Assimilation schemes in Australia and Canada included (respectively, but disrespectfully) ‘giving’ Aboriginal (or ‘Native’) children to European settler families and ‘integrating’ them through ‘residential schools’ where many suffered long lives of abuse leading to death and burial in unmarked graves.

First People’s historical refusal to bow to or willfully accept the imposed or colonially-introduced assimilation practices lent to their long historical ‘isolation’ in interior or specified coastal regions, where their lands had been taken and converted to ‘reservations’ under control of those out to erase their civilisations, seriously endangering the continent’s Maya, Aztec and Inca civilisations that were brought close to extinction.

Caribbean First People put up fierce and stiff resistance — even though overwhelmed by deadlier weapons and through use of deliberately diseased blankets — to efforts to drive them away from their lands to create ‘Latin America’.

Same in the ‘West Indian’ island-chain north of Guiana, where the original people also resisted after their friendship was responded to with use of force and bribery to wipe-them-out and takeover their islands.

The colonially-implanted concept of ‘wild Caribs’ and ‘peaceful Arawaks’ taught in colonial West Indian schools over centuries that also included distasteful tinges of ‘cannibalism’, have been gradually done-away with, as Caribbean historians rewrite and better present more truthful accounts of the region’s history and the roles played by its First People before becoming victims of the Native Genocide that cleared the way for introduction of Slavery and Indentureship.

The region’s original people and their civilisations were ruined and routed by the European invaders in the shortest relative period, their numbers reduced from millions to hundreds in just a few decades, their stories only now emerging in smaller Caribbean islands, mainly through accidental excavation of native Amerindian burial grounds.

But the causes and plights of indigenous people worldwide have, in the past two decades, received more essential international support, including at the United Nations (UN) and regionally through activist and representative entities like the Caribbean Organisation of Indigenous People (COIP).
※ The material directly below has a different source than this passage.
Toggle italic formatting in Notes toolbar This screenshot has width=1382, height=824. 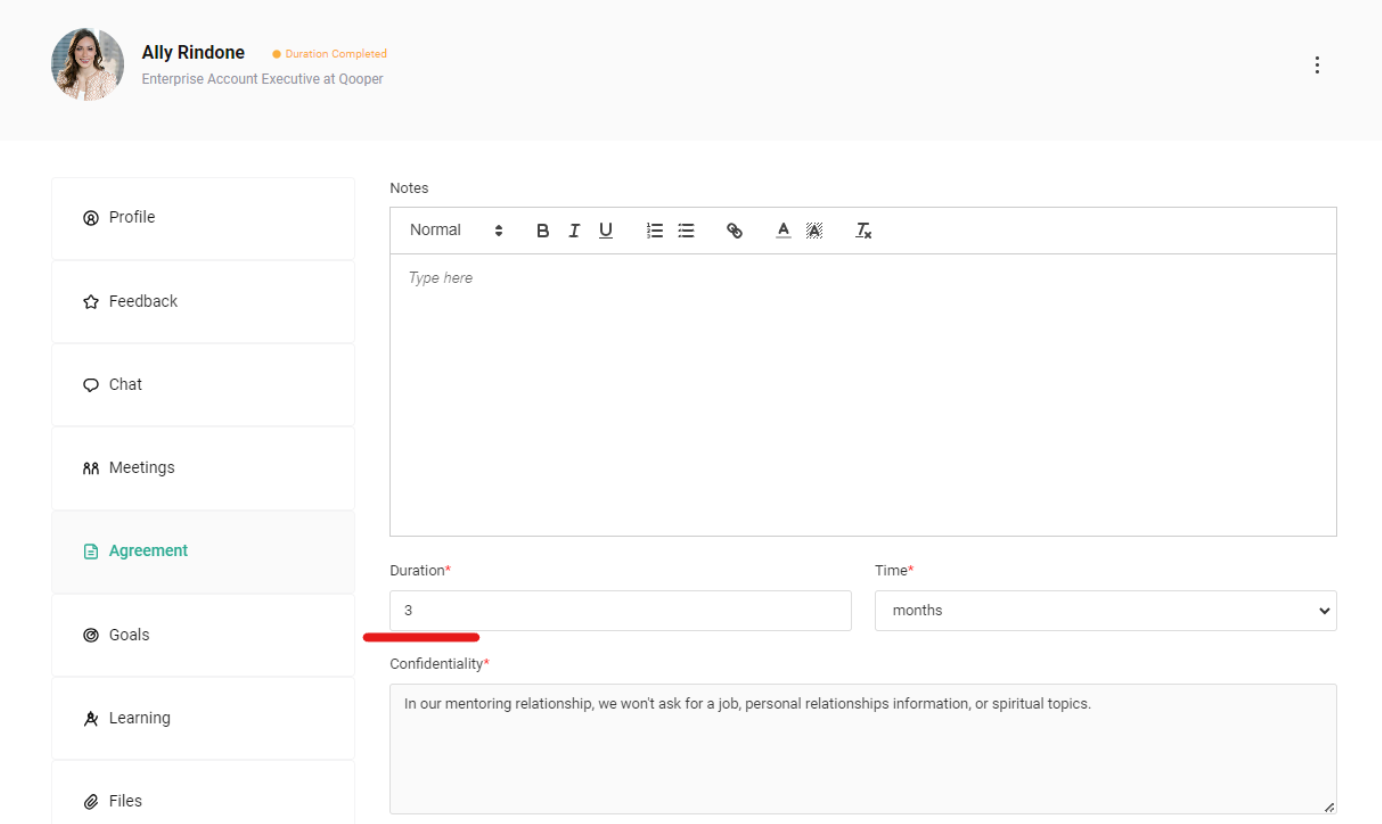pyautogui.click(x=574, y=231)
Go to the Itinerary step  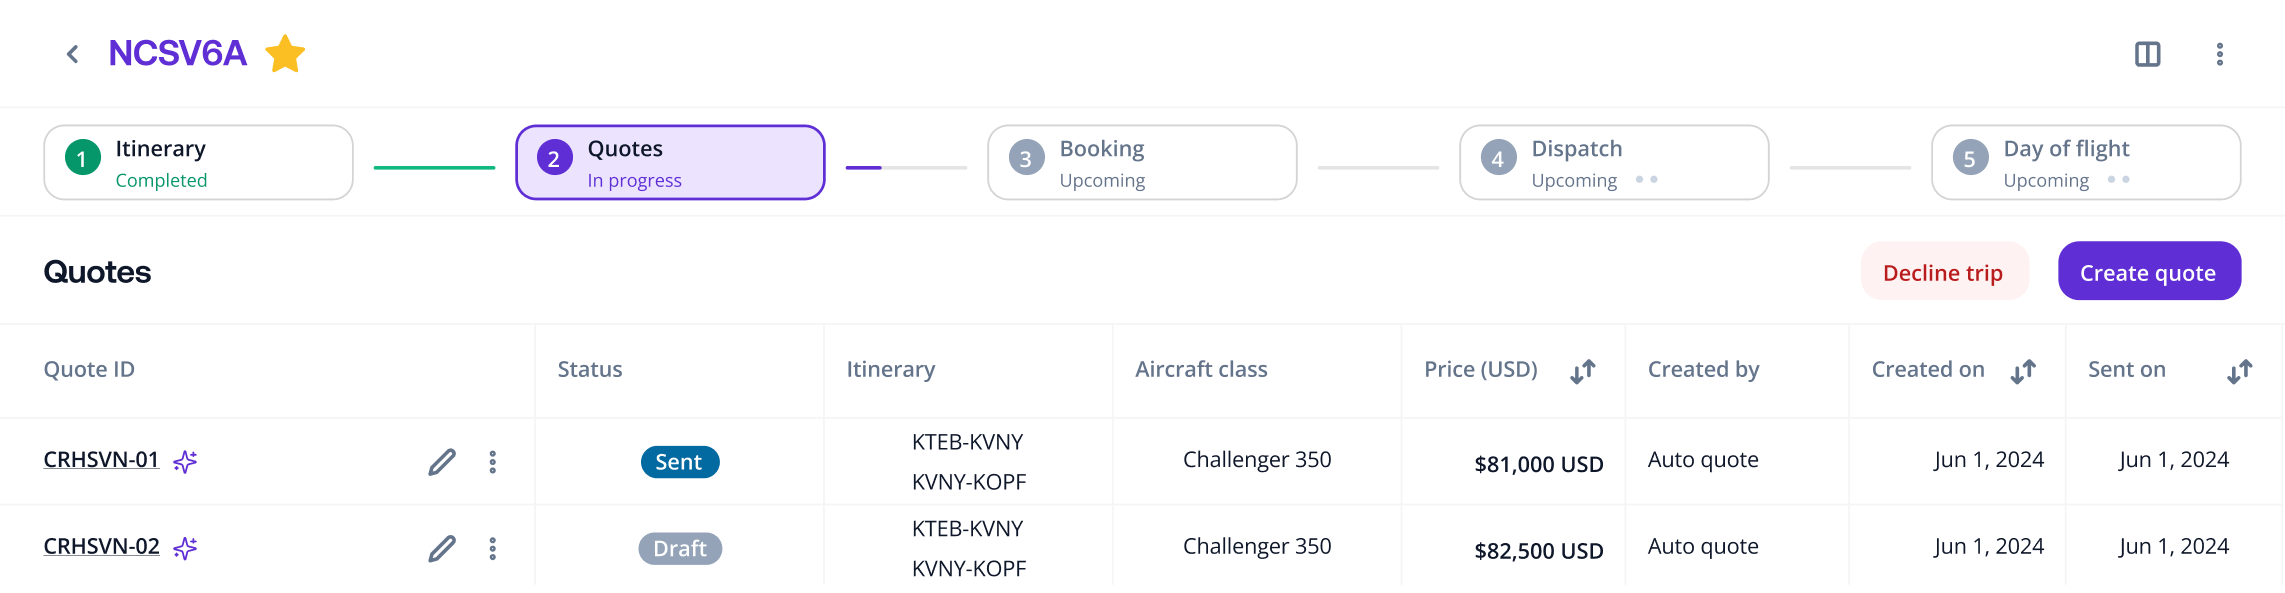198,162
The COIP emerged from the first Caribbean Conference of Indigenous people hosted in St. Vincent & The Grenadines, attended by Maya and Garifuna delegations from Belize, as well as delegations from Dominica, Guyana and host county St. Vincent & The Grenadines – and recently it met virtually in 2020 and 2021, with annual plans also in place for 2022.

But, more than respect for their land and human rights, the first inhabitants of The Americas and the Caribbean’s long island chain deserve, most of all, their born-rights as equal human beings wherever they are, all the time.

Indeed, there should have been no need to have to legislate and provide for constitutional protection for First People, but insatiable colonial greed caused the embedded imperfections that governments worldwide are today being called-upon to tackle and redress, more quickly.